=== Exercise brief ===
Set out exactly, line by line, the stretch of data below that begins at the line containing "Click the 20 Oct" and ends at the line containing "Given: Change the", with both ends kept.

=== Task inputs ===
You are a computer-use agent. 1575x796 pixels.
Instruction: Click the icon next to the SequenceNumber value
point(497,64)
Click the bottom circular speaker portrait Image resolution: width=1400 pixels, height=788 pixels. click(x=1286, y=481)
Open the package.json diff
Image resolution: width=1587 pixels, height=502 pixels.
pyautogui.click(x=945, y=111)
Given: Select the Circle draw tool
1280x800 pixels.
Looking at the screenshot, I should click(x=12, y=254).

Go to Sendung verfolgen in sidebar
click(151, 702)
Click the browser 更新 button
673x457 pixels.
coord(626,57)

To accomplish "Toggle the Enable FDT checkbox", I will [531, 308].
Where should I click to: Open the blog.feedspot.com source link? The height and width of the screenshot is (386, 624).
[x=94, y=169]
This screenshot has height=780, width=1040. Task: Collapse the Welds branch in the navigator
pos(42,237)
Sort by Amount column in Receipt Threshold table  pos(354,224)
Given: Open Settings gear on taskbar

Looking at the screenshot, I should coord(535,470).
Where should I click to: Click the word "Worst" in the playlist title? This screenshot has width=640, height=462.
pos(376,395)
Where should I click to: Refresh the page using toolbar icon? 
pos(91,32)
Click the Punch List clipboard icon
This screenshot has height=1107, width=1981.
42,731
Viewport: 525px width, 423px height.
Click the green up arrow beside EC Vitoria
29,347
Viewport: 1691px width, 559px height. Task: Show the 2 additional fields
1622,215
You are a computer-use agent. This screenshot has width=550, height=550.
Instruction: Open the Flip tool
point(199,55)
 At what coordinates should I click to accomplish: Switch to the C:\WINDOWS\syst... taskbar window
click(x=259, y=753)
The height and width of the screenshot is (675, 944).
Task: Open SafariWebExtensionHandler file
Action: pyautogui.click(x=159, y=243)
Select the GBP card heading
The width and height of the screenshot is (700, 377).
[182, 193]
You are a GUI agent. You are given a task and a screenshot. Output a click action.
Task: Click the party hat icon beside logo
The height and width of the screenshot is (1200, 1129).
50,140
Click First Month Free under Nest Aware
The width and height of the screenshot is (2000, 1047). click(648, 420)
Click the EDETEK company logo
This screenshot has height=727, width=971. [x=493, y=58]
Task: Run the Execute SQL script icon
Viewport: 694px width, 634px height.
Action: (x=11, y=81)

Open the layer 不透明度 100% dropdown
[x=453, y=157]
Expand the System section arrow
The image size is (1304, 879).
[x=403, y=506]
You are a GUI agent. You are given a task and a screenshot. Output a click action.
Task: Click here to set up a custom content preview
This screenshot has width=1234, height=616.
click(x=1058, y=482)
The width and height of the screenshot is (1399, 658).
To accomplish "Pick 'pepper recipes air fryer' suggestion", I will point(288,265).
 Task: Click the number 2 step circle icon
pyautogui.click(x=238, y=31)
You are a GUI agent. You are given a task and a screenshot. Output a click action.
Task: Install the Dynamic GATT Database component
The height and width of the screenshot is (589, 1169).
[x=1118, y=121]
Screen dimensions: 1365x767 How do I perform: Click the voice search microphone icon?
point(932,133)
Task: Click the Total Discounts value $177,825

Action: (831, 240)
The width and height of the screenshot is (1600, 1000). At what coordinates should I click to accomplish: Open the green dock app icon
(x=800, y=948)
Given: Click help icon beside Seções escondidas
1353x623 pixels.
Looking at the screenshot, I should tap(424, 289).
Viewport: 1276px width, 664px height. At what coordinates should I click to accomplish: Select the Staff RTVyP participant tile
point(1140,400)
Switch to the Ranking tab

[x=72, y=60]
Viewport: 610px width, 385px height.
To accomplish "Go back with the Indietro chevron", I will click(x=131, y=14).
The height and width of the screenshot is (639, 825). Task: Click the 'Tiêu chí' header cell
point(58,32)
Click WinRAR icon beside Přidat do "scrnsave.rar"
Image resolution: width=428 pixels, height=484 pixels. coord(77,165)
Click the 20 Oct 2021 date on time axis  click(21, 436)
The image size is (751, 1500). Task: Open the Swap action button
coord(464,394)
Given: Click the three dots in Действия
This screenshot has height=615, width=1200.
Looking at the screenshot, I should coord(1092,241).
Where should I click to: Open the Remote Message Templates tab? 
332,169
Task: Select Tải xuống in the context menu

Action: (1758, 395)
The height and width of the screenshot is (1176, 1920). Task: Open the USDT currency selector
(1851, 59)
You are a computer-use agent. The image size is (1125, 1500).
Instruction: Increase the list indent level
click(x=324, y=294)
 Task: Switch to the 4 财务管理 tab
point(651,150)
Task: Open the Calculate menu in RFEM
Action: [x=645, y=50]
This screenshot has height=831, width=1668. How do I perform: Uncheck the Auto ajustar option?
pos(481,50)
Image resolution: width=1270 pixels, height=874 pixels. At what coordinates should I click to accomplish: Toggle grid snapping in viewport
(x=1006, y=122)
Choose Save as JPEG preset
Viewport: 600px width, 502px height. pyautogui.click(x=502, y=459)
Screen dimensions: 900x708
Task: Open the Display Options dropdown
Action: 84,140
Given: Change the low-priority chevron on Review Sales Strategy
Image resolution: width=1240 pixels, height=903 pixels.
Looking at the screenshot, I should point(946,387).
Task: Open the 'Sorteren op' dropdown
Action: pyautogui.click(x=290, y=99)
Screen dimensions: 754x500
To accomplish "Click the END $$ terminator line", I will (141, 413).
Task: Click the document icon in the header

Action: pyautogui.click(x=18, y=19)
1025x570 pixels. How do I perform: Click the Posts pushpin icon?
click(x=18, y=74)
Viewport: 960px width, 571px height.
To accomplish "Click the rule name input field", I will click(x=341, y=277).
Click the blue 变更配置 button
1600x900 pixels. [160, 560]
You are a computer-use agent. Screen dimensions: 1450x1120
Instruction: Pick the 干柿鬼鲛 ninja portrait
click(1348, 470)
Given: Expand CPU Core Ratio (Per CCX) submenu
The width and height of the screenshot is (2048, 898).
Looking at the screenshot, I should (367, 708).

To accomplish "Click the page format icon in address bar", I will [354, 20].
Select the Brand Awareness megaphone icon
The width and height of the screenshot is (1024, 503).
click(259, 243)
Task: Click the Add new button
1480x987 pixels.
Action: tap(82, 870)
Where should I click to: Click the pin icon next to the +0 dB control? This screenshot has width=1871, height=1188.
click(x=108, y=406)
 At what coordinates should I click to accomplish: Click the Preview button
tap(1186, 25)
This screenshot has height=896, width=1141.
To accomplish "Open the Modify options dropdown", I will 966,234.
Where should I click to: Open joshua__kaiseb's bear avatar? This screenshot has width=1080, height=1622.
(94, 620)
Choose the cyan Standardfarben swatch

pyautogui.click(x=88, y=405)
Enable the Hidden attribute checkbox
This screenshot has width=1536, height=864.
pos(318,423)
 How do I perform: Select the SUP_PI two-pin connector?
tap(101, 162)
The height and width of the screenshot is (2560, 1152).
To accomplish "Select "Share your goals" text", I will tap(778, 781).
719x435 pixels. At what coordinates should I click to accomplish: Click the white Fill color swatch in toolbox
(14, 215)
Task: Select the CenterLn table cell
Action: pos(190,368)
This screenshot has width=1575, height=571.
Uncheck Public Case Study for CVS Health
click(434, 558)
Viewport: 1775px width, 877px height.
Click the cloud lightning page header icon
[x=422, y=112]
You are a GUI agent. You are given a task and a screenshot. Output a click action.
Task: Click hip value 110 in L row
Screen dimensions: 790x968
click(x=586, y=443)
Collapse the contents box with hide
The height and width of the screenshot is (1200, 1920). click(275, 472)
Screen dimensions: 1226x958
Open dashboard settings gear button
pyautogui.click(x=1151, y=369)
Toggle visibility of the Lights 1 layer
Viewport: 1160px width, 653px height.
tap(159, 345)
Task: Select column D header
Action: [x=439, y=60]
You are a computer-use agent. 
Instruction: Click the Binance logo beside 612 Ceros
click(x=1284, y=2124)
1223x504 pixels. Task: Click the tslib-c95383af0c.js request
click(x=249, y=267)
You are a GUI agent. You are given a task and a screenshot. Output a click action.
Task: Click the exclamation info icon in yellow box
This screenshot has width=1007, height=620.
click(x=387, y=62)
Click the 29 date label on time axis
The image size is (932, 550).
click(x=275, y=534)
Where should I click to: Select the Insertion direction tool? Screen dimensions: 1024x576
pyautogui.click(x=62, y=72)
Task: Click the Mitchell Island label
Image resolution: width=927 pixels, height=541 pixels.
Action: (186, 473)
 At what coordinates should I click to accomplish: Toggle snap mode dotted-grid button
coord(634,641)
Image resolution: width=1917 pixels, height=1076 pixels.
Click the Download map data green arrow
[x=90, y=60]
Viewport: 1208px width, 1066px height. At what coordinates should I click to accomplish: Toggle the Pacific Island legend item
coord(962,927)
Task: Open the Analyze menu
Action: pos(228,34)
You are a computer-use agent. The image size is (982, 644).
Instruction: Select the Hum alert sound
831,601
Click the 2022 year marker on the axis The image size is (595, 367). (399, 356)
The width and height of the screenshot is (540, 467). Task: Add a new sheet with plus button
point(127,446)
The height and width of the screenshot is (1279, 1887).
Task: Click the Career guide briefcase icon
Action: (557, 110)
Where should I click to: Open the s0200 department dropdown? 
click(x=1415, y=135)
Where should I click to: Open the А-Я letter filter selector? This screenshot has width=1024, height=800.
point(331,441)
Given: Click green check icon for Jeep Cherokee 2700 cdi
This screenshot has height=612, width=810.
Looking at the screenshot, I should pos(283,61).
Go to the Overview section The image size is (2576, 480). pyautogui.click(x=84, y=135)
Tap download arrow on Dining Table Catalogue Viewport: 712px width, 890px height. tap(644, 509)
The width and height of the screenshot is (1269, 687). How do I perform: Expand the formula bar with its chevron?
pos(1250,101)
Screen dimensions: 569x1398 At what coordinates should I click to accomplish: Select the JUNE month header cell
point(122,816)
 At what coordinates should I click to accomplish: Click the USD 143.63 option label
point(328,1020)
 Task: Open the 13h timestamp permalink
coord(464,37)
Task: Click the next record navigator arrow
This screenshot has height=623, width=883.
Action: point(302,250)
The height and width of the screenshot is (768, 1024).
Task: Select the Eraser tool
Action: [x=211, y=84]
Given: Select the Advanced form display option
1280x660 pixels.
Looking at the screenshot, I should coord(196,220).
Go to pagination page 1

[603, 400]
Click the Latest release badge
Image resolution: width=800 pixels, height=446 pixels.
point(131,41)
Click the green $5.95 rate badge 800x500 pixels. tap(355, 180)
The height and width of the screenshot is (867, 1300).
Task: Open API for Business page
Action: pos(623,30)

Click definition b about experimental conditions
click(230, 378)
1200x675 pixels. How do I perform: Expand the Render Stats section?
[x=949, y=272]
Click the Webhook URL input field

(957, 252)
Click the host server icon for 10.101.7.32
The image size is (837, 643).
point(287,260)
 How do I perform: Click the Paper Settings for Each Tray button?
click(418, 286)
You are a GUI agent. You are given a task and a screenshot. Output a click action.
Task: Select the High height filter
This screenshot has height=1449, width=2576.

=== Solved exercise ===
Click the 20 Oct 2021 date on time axis  click(21, 436)
The image size is (751, 1500). Task: Open the Swap action button
coord(464,394)
Given: Click the three dots in Действия
This screenshot has height=615, width=1200.
Looking at the screenshot, I should coord(1092,241).
Where should I click to: Open the Remote Message Templates tab? 
332,169
Task: Select Tải xuống in the context menu

Action: (1758, 395)
The height and width of the screenshot is (1176, 1920). Task: Open the USDT currency selector
(1851, 59)
You are a computer-use agent. The image size is (1125, 1500).
Instruction: Increase the list indent level
click(x=324, y=294)
 Task: Switch to the 4 财务管理 tab
point(651,150)
Task: Open the Calculate menu in RFEM
Action: [x=645, y=50]
This screenshot has height=831, width=1668. How do I perform: Uncheck the Auto ajustar option?
pos(481,50)
Image resolution: width=1270 pixels, height=874 pixels. At what coordinates should I click to accomplish: Toggle grid snapping in viewport
(x=1006, y=122)
Choose Save as JPEG preset
Viewport: 600px width, 502px height. pyautogui.click(x=502, y=459)
Screen dimensions: 900x708
Task: Open the Display Options dropdown
Action: 84,140
Given: Change the low-priority chevron on Review Sales Strategy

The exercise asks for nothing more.